Chuck, congratulations on your planned retirement. I know it's been a lot of work over the last few years and you've done a good job. Time to enjoy that (unintelligible), I guess.

 

So I guess my first question, and you kind of talked about this a little bit on the call, but when I think about the impact of COVID, it seems like one of the biggest changes has just been the shift, at least in terms of daytime population from big cities like New York and D.C., to more suburban usage.

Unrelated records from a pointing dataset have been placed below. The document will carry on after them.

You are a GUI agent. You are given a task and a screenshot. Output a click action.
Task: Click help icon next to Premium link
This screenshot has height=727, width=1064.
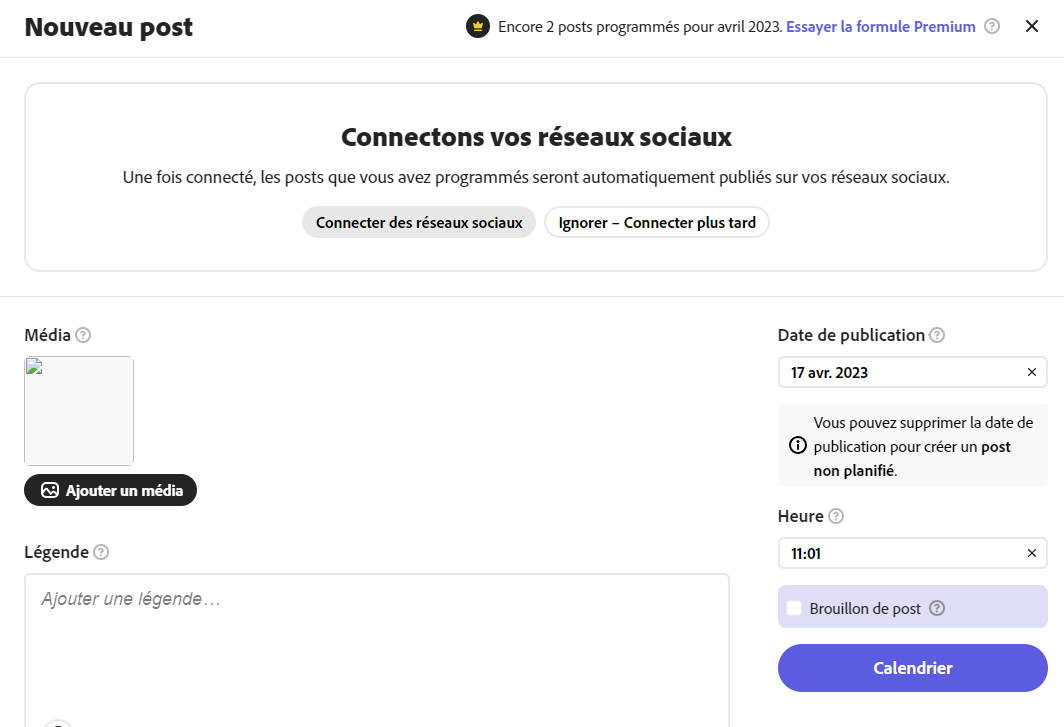[992, 27]
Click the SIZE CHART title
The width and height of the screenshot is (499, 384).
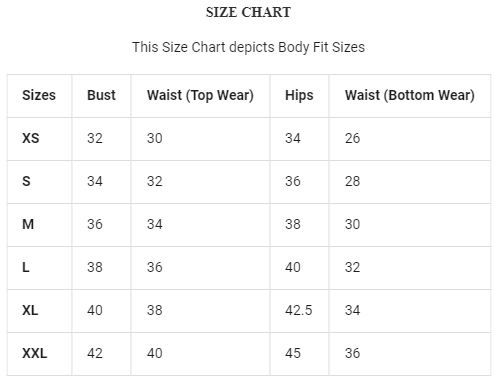(248, 13)
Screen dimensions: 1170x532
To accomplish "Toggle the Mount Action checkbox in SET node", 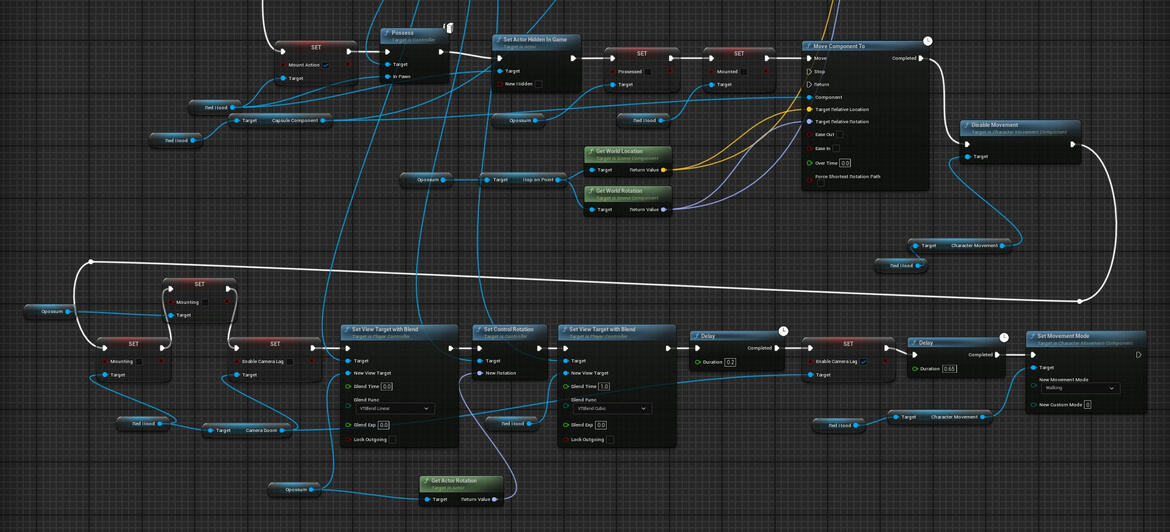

So I'm just curious how you think about, if that will have any impact on the market at all or if you could see that having some impact on how the utilities are thinking about planning? I know this is a longer-term question - and when we might have visibility on, if there are going to be any ramifications from that kind of at least temporary population shift?

 

Chuck Gordon:

Yes, good question. I guess, and I'm going to give you about a five part answer. The first thing is, Noelle, is that the sewers are all gravity flow, they're not pressure, and if they're in use and they're leaking, they have to be fixed. So the fact that the flow through the sewer might be down 10% or 20% really doesn't impact the need for the rehabilitation. So that's one issue. The second issue that we have, you mentioned New York City. We don't do contracting work in New York City. Very, very little. We sell some tube to a construction company that does work there. In Washington for example, DC Water, which is the city water and wastewater utility, we do a little bit of work with them, but we do far more work in the suburbs.

 

Our base of business really is with a lot of what I would call midsize cities around the country and we are continually moving our operations to where the cities have the most work. That happens every year. So as these trends happen, if there is more work in the middle-sized cities, we adjust our crews and we go where the work is. That's always the case, so I don't think there is anything new there.

 

It's hard to say what happens long-term. I agree with you, I think there's going to be probably less use in some of the inner cities, but we will adjust. I think we've been very, very nimble in being able to do that for a long time. So we don't see that as a particularly challenging issue for us at this point.

 

Noelle Diltz:

Okay. That's helpful. And then just given that we're seeing kind of a margin shift in terms of the segments from 2Q to 3Q, and you noted a lot of the reasons why, but it does feel like there are quite a few moving pieces. Maybe you could just talk about how you're thinking about the kind of longer-term target margin profile of each of the divisions?

 

David Morris:

You want it gross or operating? I guess I'll pick operating margins.

 

Noelle Diltz:

Operating is better, yes.

 

David Morris:

Yes, I would expect the Infrastructure Solutions platform to be north of 12% to 13%, longer-term. For the Corrosion Protection platform, we're targeting high-single digits, and then the Energy Services business, somewhere in probably the 3% to 5% range.

 

Chuck Gordon:

And we're excited, Noelle, because we would expect, even with maybe some of the subsidies gone, that the Corrpro business is up to mid-single digits and certainly we expect long-term for that business to continue to improve, but it's a heck of a lot better performance than it was over the last couple of years and that's been over really the last couple of quarters.

 

David Morris:

And then, Noelle, the corporate or the Aegion consolidated operating margin would be north of 10%.

 

Noelle Diltz:

Okay, great. That's helpful.

 

Operator:

(Operator Instructions) I’m showing no further questions at this time. I would now like to turn the conference back to Chuck Gordon.

 

Chuck Gordon:

Thank you, Operator. I want to thank our global workforce that continues to remain committed to safety and operational excellence in the face of significant disruption. I'm proud of our position today and confident in our ability to emerge from these market challenges stronger and poised for future growth. I look forward to providing more updates on the business in the coming months. Thanks for joining us.

 

Operator:

Ladies and gentlemen, this concludes today’s conference call. Thank you for participating and have a wonderful day. You may all disconnect.